1. A medical device for delivering energy and/or fluid, the medical device com prising: a handle including: a hub for electrically connecting the medical device to an energy source; and a fluid port configured to receive fluid from a fluid source; a shaft including a lumen for transmitting the fluid from the fluid source and a conductor for transmitting energy from the energy source; and an electrode at a distal end of the shaft, wherein the electrode is electrically coupled to the conductor to deliver energy from the energy source to a tissue, wherein the electrode includes a lumen having a distal opening for delivering fluid from the fluid source to the tissue, and wherein the electrode is immovable relative to the distal end of the shaft.
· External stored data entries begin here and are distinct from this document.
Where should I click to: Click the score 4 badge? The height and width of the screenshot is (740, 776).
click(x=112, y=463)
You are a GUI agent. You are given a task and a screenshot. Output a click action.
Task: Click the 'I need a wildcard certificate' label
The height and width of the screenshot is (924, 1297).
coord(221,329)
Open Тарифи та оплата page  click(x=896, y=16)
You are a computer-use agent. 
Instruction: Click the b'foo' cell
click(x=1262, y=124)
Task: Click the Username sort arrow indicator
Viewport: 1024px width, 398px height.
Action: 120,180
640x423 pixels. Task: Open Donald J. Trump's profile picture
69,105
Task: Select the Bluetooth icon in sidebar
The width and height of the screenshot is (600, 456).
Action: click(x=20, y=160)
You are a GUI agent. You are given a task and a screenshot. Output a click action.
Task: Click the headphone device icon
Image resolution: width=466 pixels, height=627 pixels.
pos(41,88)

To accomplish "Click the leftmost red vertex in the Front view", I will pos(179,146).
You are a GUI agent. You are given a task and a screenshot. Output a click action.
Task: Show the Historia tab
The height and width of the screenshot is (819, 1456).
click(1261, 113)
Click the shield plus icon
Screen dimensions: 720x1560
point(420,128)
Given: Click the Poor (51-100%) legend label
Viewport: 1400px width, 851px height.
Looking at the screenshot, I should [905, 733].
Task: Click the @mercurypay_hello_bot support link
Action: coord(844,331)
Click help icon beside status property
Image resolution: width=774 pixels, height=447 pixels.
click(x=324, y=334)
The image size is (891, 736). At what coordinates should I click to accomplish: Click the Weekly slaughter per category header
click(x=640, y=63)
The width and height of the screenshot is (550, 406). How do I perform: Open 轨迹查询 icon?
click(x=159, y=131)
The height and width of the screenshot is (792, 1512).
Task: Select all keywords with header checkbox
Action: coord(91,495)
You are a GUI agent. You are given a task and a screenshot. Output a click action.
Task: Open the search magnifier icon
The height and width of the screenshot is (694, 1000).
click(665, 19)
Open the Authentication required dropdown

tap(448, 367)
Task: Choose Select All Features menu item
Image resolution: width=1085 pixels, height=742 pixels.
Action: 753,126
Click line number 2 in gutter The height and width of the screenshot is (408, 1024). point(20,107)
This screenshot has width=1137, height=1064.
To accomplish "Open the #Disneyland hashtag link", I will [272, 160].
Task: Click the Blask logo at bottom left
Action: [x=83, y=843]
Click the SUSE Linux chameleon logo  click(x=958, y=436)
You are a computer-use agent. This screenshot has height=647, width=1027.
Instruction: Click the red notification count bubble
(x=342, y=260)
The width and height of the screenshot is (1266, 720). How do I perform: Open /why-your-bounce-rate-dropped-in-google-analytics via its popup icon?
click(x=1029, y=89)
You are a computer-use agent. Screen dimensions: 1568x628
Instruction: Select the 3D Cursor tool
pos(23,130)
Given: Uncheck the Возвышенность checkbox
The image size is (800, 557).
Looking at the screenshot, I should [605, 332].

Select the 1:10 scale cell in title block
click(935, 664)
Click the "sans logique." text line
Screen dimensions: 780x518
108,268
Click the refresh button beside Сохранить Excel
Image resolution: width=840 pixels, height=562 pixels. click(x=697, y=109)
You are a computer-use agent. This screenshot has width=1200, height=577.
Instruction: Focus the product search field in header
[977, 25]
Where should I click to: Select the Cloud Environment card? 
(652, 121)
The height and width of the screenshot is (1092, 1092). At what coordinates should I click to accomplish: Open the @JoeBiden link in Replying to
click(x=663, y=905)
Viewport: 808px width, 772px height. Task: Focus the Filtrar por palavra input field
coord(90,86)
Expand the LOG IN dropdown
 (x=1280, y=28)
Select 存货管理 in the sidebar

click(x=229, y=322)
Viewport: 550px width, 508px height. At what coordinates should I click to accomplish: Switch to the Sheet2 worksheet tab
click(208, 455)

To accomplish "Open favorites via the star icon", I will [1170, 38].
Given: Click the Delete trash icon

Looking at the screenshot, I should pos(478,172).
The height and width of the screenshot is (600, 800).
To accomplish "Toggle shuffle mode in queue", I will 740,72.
2. The medical device of claim 1 , wherein the shaft includes a sheath, wherein the sheath defines the lumen, and wherein the conductor is a wire that extends through the lumen.

3. The medical device of claim 1 , wherein the conductor includes a coil.

4. The medical device of claim 3, wherein the coil extends from the handle to the distal end of the shaft.

5. The medical device of any one of claims 3 or 4 wherein windings of the coil define the lumen of the shaft.

6. The medical device of claim 5, wherein the handle includes: a proximal channel that is fluidly coupled to the fluid port; and a distal channel, wherein a proximal portion of the coil is disposed within the distal channel.

7. The medical device of claim 6, wherein the distal channel is in fluid communication with the proximal channel, such that fluid is configured to flow from the fluid port, through the proximal channel, and into the lumen of the shaft.

8. The medical device of any one of claims 3-7, wherein a distal end of the coil is electrically coupled to the electrode.

9. The medical device of claim 8, wherein an outer surface of a portion the coil includes an insulative coating.

10. The medical device of claim 9, wherein the insulative coating terminates proximally of the distal end of the coil.

11. The medical device of any one of claims 3-10, wherein the coil is electrically coupled to the hub by a band.

12. The medical device of claim 11 , wherein the band extends around at least a portion of a circumference of the coil.

13. The medical device of any one of the preceding claim, further comprising a distal cap, wherein the distal cap includes an opening extending longitudinally through a portion of the distal cap, wherein a portion of the electrode extends through the opening of the distal cap.

14. The medical device of claim 13, wherein the electrode is immovable with respect to the distal cap.

15. The medical device of any one of claims 1-14, wherein the electrode includes a widened distal end.